#### SUPPLIED INFORMATION ####

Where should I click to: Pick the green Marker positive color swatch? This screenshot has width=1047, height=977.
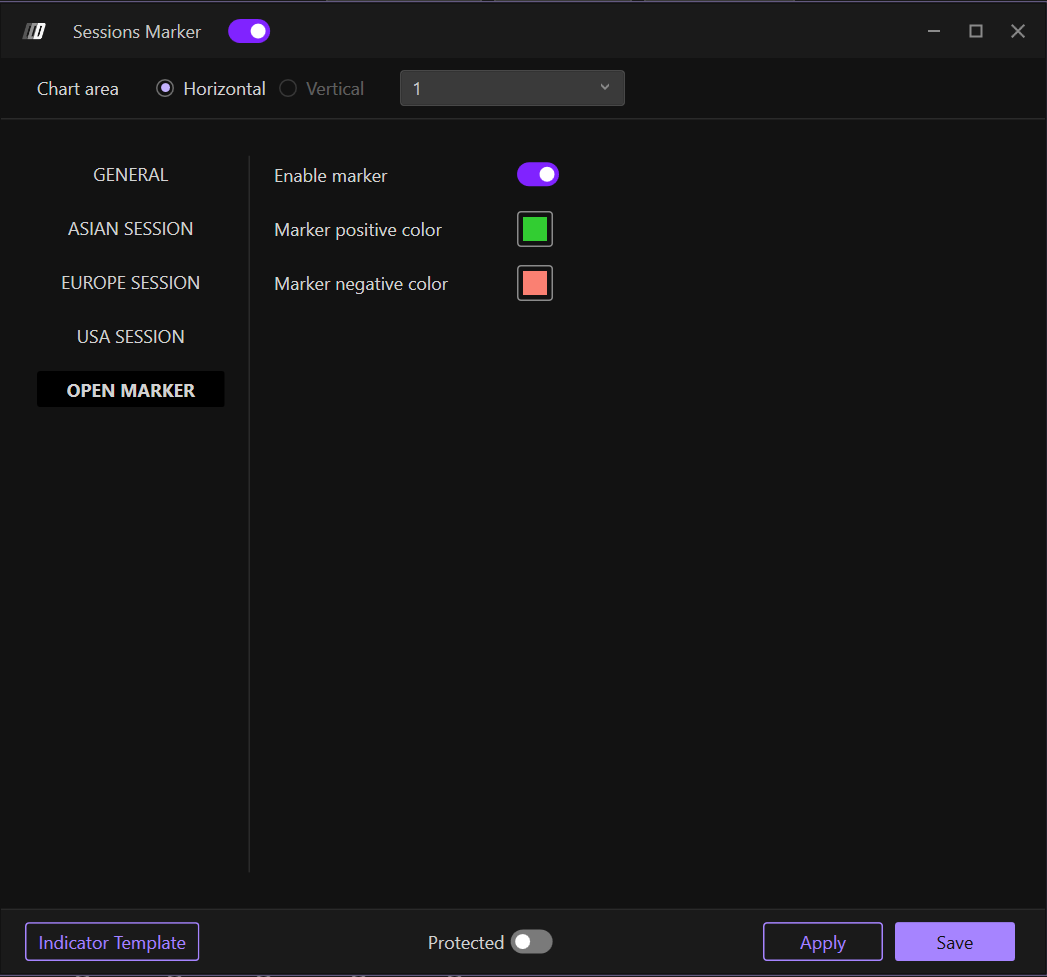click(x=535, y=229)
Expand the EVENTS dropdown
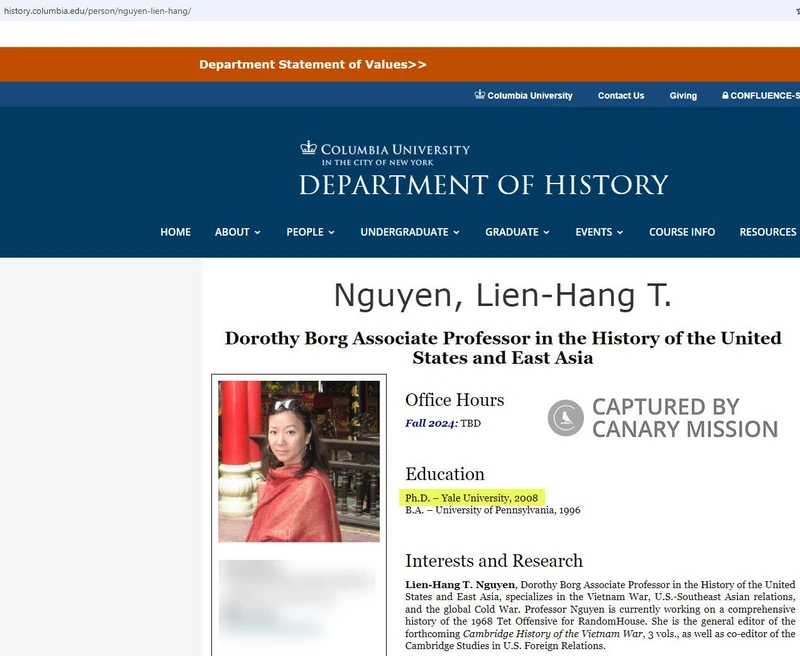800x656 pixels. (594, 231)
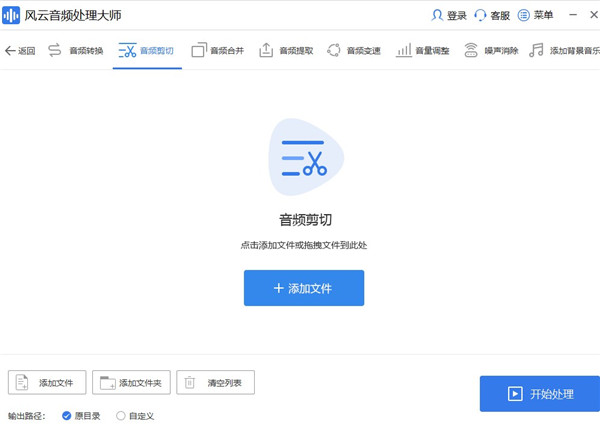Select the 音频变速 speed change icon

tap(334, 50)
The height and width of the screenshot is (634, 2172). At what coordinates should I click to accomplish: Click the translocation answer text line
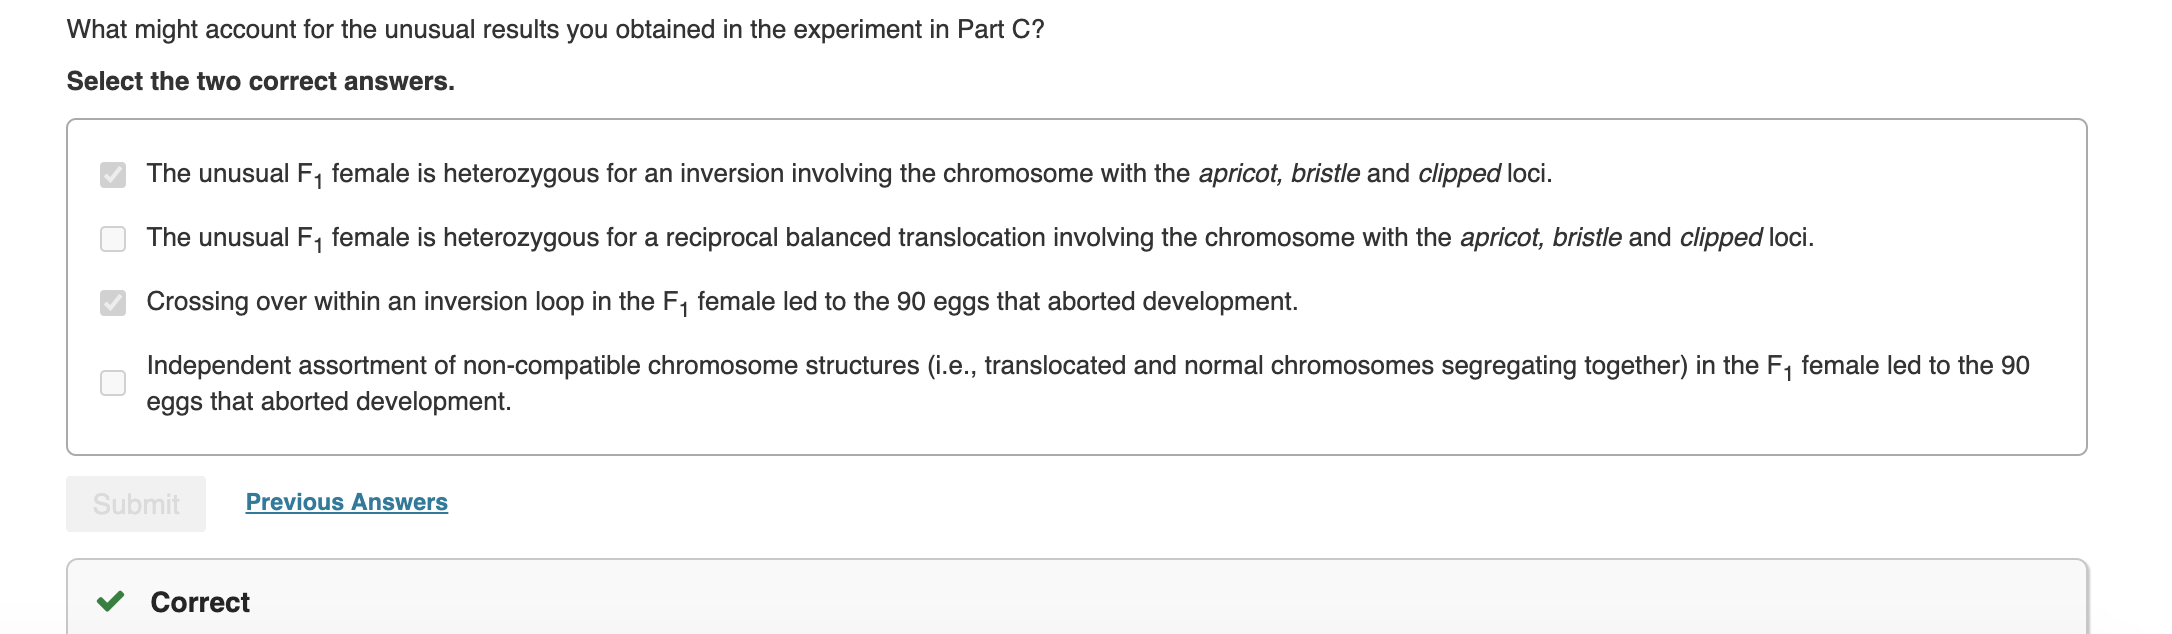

####
#### SUPPLIED INFORMATION ####

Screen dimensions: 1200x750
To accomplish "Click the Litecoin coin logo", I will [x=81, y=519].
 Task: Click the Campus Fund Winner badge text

####

WORK TASK:
Return every line of the listing above where "text" appears.

COMPLETED TASK:
The height and width of the screenshot is (634, 2172). At what coordinates should I click to accomplish: Click the translocation answer text line
 Task: Click the Campus Fund Winner badge text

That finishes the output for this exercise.